TASK DESCRIPTION: The lines needed are those from the start of the records through the line holding "Edit second promotion", each copied exactly.

= = =

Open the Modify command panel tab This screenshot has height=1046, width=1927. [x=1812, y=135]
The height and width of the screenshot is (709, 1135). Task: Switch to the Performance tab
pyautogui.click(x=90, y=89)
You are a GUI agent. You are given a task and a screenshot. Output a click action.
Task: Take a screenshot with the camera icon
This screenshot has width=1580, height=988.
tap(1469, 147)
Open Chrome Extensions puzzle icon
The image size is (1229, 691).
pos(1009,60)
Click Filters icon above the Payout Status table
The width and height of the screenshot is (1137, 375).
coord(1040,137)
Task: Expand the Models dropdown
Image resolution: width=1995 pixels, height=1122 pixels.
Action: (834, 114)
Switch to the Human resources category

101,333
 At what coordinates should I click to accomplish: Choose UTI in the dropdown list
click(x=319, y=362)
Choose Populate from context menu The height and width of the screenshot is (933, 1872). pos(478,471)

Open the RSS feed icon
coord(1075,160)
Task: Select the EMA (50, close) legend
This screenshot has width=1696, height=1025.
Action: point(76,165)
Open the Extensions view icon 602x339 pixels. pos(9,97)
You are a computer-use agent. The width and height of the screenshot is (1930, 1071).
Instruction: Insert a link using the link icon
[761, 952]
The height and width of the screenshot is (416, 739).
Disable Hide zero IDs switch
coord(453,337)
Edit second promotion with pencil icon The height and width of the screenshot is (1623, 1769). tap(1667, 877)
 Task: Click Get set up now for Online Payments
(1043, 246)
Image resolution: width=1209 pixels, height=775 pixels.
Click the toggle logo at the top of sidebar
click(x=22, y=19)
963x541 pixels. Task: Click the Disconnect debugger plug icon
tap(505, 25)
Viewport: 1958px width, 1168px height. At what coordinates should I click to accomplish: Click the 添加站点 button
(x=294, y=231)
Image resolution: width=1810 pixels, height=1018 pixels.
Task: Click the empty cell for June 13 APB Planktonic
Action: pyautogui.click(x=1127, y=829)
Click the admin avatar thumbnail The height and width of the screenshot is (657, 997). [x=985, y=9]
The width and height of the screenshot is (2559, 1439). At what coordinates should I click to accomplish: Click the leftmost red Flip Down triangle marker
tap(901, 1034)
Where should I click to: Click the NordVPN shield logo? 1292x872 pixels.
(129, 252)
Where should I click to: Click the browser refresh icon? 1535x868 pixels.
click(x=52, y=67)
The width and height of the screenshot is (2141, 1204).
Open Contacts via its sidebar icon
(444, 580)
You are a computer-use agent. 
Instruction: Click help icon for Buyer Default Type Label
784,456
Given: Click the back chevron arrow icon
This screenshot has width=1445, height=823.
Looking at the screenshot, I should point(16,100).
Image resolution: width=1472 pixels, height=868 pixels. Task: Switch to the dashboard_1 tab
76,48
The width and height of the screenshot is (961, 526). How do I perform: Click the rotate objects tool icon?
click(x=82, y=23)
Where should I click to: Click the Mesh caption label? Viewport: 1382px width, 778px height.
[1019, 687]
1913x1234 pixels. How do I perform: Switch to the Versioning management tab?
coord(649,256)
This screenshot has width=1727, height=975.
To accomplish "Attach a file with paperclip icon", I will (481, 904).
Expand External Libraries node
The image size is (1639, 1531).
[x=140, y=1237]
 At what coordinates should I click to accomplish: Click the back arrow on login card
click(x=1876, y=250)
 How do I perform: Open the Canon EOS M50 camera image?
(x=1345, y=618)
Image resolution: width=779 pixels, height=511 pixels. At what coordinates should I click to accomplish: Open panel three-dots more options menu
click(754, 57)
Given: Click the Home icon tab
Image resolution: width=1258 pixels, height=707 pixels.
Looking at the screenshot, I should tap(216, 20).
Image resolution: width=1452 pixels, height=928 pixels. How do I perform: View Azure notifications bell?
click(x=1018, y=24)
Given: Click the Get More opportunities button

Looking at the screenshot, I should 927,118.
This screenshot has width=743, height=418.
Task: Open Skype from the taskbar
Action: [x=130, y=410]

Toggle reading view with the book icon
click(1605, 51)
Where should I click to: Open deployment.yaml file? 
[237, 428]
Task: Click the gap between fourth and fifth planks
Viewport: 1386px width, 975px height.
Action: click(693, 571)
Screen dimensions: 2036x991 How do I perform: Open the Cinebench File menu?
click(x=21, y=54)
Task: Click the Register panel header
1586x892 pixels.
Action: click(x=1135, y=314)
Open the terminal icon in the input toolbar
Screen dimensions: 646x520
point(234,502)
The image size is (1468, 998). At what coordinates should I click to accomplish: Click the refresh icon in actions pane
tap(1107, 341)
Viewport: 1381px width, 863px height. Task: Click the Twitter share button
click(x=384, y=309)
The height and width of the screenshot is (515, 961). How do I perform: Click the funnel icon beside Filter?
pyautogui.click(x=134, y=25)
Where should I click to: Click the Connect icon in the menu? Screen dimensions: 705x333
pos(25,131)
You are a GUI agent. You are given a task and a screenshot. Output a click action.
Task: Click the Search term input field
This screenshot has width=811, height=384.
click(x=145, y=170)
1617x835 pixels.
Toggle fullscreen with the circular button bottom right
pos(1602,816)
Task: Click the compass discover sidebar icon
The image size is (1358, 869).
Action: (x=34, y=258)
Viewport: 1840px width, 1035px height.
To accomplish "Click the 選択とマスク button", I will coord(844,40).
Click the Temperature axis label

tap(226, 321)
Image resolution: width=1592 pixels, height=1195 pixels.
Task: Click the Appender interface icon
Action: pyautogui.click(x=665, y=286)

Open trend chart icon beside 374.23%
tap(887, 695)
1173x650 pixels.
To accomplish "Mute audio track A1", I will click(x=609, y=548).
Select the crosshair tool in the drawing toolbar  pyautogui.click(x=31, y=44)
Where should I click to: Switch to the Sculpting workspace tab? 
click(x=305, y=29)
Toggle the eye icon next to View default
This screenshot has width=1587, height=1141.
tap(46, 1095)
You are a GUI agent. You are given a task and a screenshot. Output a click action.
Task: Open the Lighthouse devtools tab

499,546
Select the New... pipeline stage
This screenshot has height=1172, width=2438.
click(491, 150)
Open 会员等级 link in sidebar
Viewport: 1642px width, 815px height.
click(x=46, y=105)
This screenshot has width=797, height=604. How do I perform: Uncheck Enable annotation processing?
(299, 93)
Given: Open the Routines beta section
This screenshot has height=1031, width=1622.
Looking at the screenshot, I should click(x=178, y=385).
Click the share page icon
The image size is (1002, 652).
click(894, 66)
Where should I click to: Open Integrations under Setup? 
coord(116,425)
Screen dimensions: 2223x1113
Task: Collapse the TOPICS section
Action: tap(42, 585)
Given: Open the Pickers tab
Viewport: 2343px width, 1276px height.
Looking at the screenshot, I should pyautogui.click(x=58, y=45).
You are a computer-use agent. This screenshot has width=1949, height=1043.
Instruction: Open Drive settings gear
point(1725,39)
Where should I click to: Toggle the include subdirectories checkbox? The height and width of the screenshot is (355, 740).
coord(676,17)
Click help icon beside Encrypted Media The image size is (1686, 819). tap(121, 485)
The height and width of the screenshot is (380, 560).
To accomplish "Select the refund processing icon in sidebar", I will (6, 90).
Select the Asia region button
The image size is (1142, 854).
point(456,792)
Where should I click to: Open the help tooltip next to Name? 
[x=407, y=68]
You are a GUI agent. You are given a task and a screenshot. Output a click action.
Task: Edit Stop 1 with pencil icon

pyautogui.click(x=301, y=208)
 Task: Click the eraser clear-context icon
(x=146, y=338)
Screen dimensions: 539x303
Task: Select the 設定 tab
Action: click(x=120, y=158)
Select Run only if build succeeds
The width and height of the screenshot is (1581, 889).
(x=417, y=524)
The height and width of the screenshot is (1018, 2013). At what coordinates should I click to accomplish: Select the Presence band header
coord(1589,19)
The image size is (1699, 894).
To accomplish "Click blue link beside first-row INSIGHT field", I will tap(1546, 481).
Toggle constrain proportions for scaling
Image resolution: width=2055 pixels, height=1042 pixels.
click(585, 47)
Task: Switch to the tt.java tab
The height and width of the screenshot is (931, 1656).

= = =

EXERCISE RESULT:
Open the Modify command panel tab This screenshot has height=1046, width=1927. [x=1812, y=135]
The height and width of the screenshot is (709, 1135). Task: Switch to the Performance tab
pyautogui.click(x=90, y=89)
You are a GUI agent. You are given a task and a screenshot. Output a click action.
Task: Take a screenshot with the camera icon
This screenshot has width=1580, height=988.
tap(1469, 147)
Open Chrome Extensions puzzle icon
The image size is (1229, 691).
pos(1009,60)
Click Filters icon above the Payout Status table
The width and height of the screenshot is (1137, 375).
coord(1040,137)
Task: Expand the Models dropdown
Image resolution: width=1995 pixels, height=1122 pixels.
Action: (834, 114)
Switch to the Human resources category

101,333
 At what coordinates should I click to accomplish: Choose UTI in the dropdown list
click(x=319, y=362)
Choose Populate from context menu The height and width of the screenshot is (933, 1872). pos(478,471)

Open the RSS feed icon
coord(1075,160)
Task: Select the EMA (50, close) legend
This screenshot has width=1696, height=1025.
Action: point(76,165)
Open the Extensions view icon 602x339 pixels. pos(9,97)
You are a computer-use agent. The width and height of the screenshot is (1930, 1071).
Instruction: Insert a link using the link icon
[761, 952]
The height and width of the screenshot is (416, 739).
Disable Hide zero IDs switch
coord(453,337)
Edit second promotion with pencil icon The height and width of the screenshot is (1623, 1769). tap(1667, 877)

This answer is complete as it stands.